**** Text ****

# Athlon XP 2700 mit 63 Grad - Normal -



## Minoteam (17. Oktober 2003)

Hallo an alle Superuser!

Ich habe ein kleines Problem; letzte Woche habe ich mir das MSI KT6 Delta FISR Board gekauft samt einen Athlon XP 2700; zur Sicherheit habe ich mir zusätzlich einen Tiger Cooler - geeignet für XP 3000 - zugelegt sowie 3 Gehäuselüfter.

Meine Frage:
Wenn der Computer aufgedreht wird, ist die Start CPU Temp. zirka 46 Grad; nach einer Stunde - egal welche Arbeiten erledigt werden, Spiele, Rendern, Videoschnitt oder nur aufgedreht - Temparatur von 63 Grad; diese Temp. steigt auch nicht wenn, der CPU extrem belastet wird - komisch -
Die Systemtemp. schwankt zwischen 46 u. 50 Grad
Das Lustige ist, wenn ich eine Seite vom Gehäusedeckel öffne, steigt die Temparatur auf obige Höchstwerte - obwohl es im inneren des Gehäuse überhaupt nicht heiß ist. (Die Werte werden von dem Zusatzprogramm MSi Core Center gemessen)
Jetzt zur Frage: Welche Möglichkeiten habe ich noch, die Temp herunterzubekommen - viele "Profis" haben gemeint diese ist zu hoch, andere wieder meinten, dass dies bei einem Athlon XP Normalszustand ist.
Soll ich noch mehr Gehäuserlüfter einbauen; hab ich was falsch gemacht beim CPU-Kühler (läuft mit 2860 rpm)

**** Datenabschnitt ****

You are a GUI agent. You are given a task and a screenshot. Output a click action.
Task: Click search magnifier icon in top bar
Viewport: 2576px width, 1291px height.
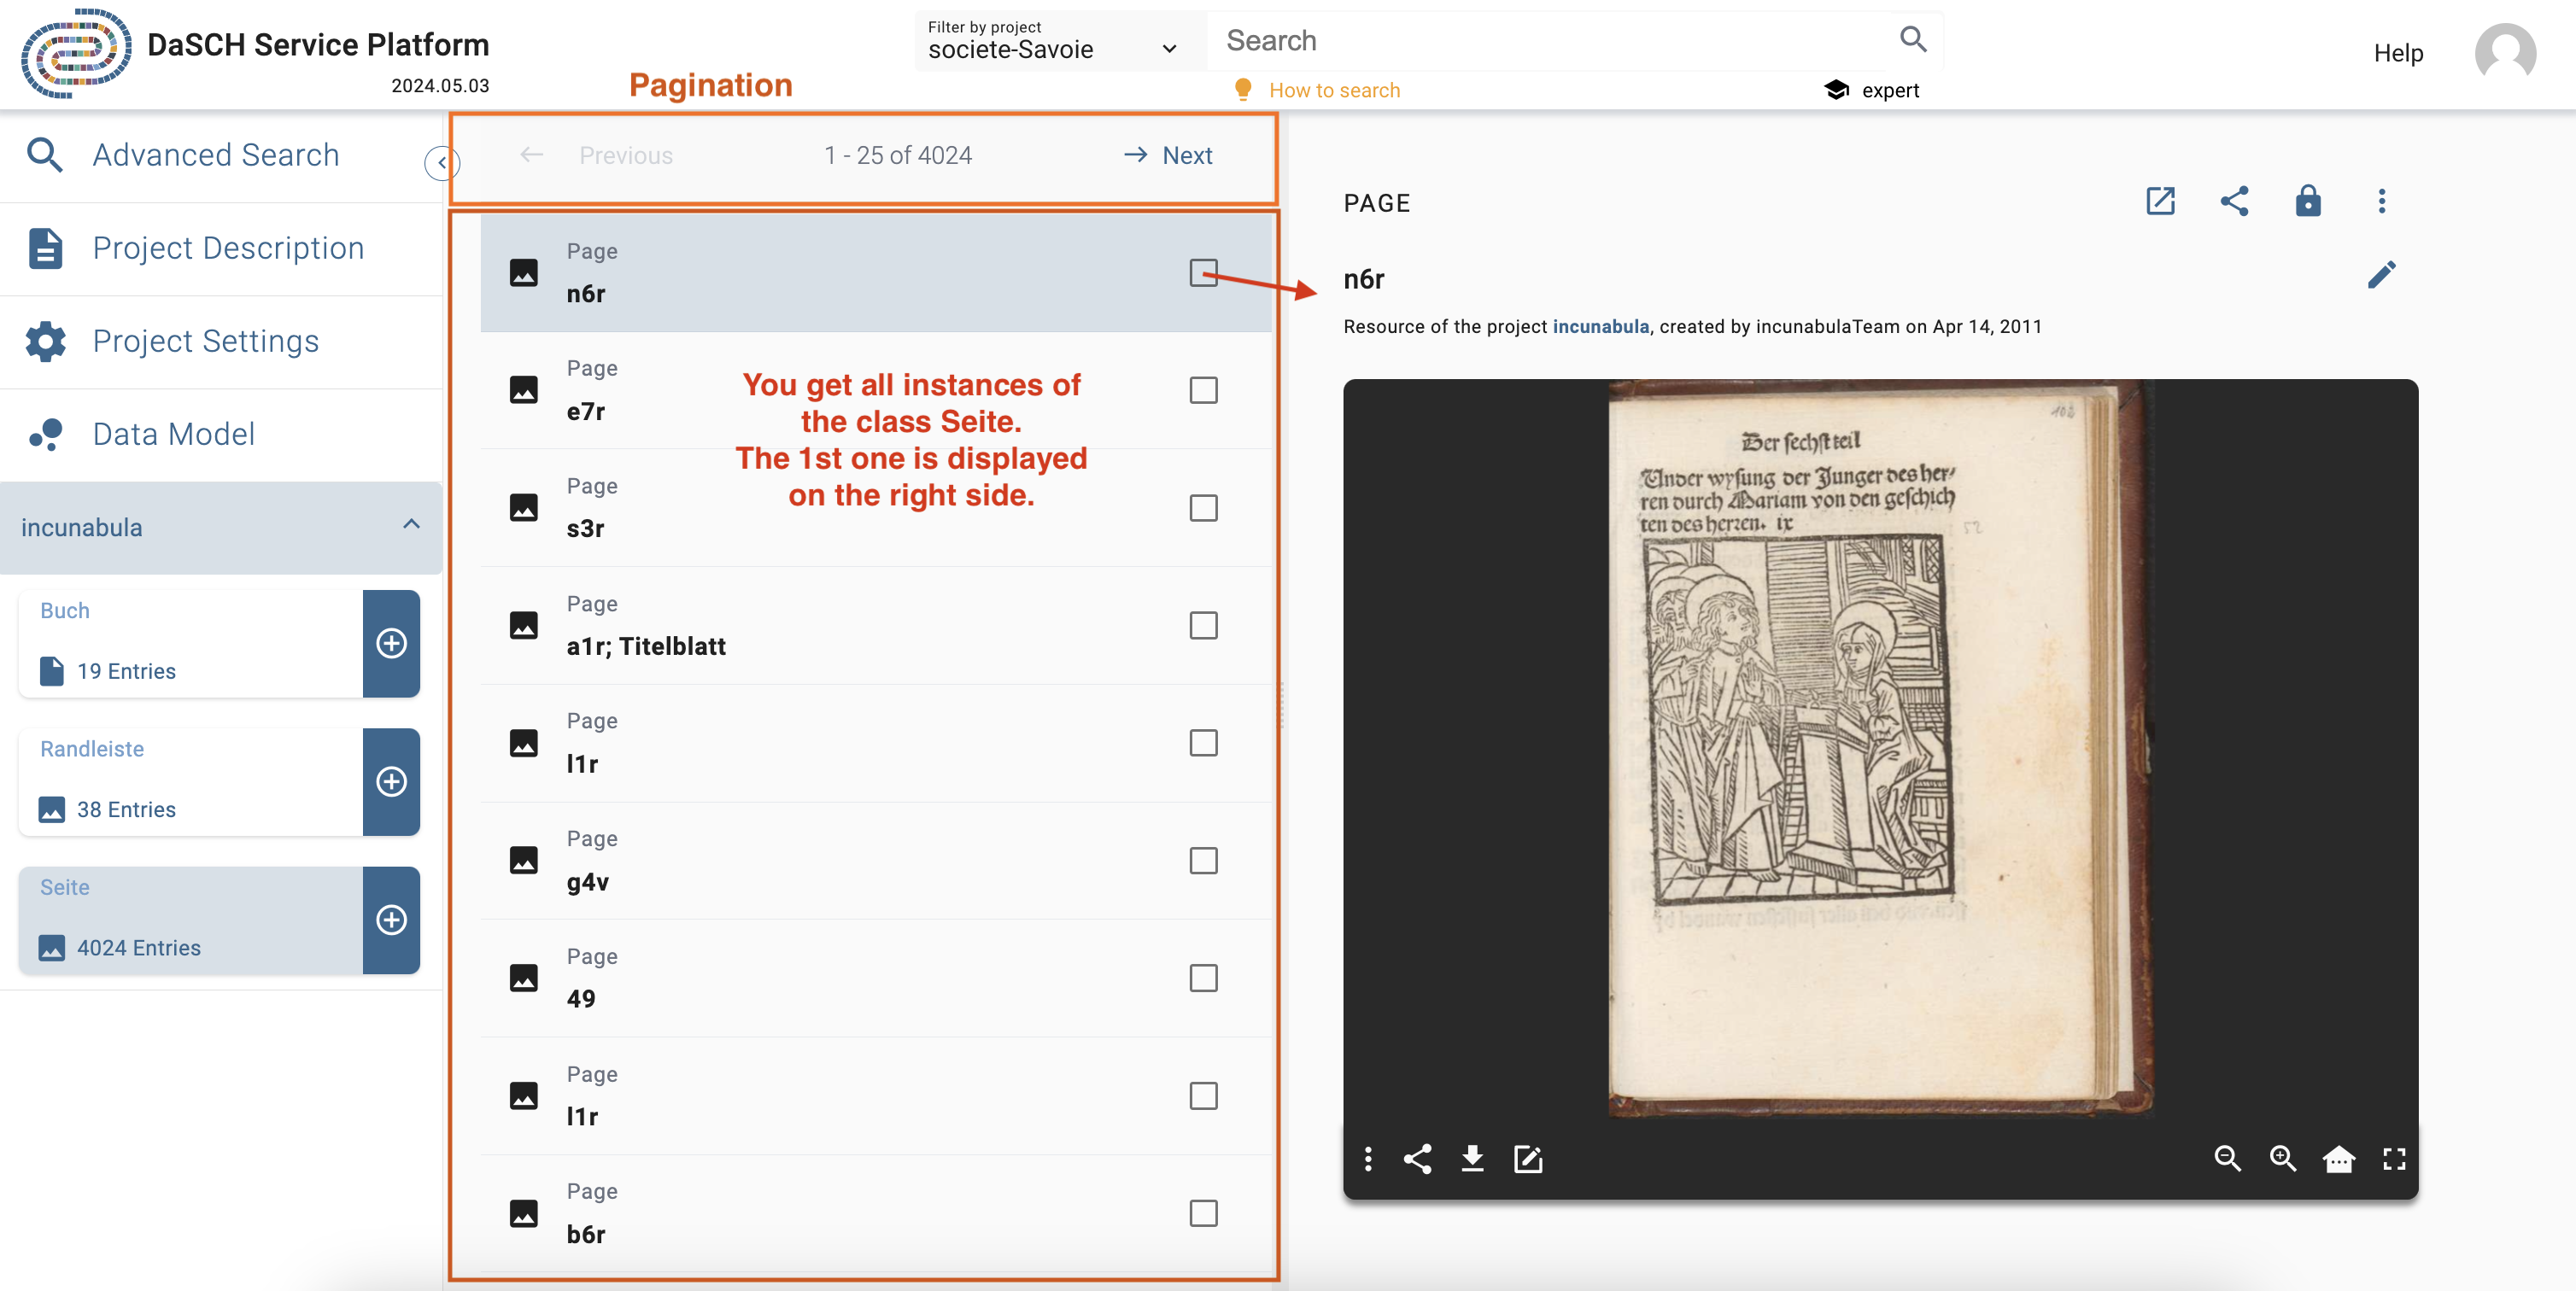(1912, 39)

****

**Arbeitsanweisungen:**
1/ Welche CPU-Temperatur wird laut dem Forumsbeitrag zur CPU-Temperatur direkt nach dem Einschalten des Computers angezeigt?
2/ Fasse den Forumsbeitrag zur CPU-Temperatur in zwei Sätzen zusammen.
3/ Führe den Forumsbeitrag über die hohe CPU-Temperatur nach seinem letzten Satz weiter.
Die obigen Daten werden nicht benötigt.

**Antworten je Aufgabe:**
1/ Zirka 46 Grad.

2/ Im Forumsbeitrag wird berichtet, dass nach dem Kauf eines MSI KT6 Delta FISR Boards, eines Athlon XP 2700, eines Tiger Coolers und dreier Gehäuselüfter die mit MSI Core Center gemessene CPU-Temperatur von zirka 46 Grad beim Start nach einer Stunde auf 63 Grad steigt, unabhängig von der Belastung. Gefragt wird, wie sich die Temperatur senken lässt, da manche sie für zu hoch und andere für normal halten, und ob weitere Gehäuselüfter nötig sind oder beim CPU-Kühler etwas falsch gemacht wurde.

3/
Einstellung der CPU FSB 166 MHZ (Bioseinstellung9 hab auch die FSB testweise heruntergedreht - gleiche Temp -

Für Tipps wäre ich sehr dankbar


----------



## Georg Melher (18. Oktober 2003)

Eine Möglichkeit wäre es, dass der Kühler nicht richtig montiert ist, d.h. er liegt eventuell nicht genau plan auf dem DIE. In diesem Fall ensteht ein Luftpolster zwischen CPU und Kühler, welches sich extrem aufheizt. Nochmal testen und nach der Montage eine Sichtkontrolle machen.
Zweite Möglichkeit, dass die Temperaturfühler hinüber sind und völlig blödsinnige Temperaturen anzeigen.


----------



## Minoteam (19. Oktober 2003)

Danke für den Tipp; Habe Lüfter abgehoben CPU mit Pasta beschmiert und das Programm VCool installiert; geht ein bißchen mit der Temp runter CPU 58 Grad Systemp 39 Grad bei starker Belastung katapultiert sich aber die Werte wieder auf das Höchstmaß (w.e.) 
(PS habe auch anderen Lüfter probiert, Ergebnis gleich)
Das die Temp. fälschlich angezeigt wird, glaub ich nicht, da im Bios die gleichen Werte angezeigt werden

Letzte Hoffnung Hubschrauberroter


----------



## won_gak (19. Oktober 2003)

Also AMD selbst gibt in seinen Whitepapers bzw. Technical Sheets eine max. DIE-Temperatur von 85 - 90 Grad Celsius an. Also bist du noch ganz gut im Rennen, wenn du AMD vertraust.


----------



## Georg Melher (19. Oktober 2003)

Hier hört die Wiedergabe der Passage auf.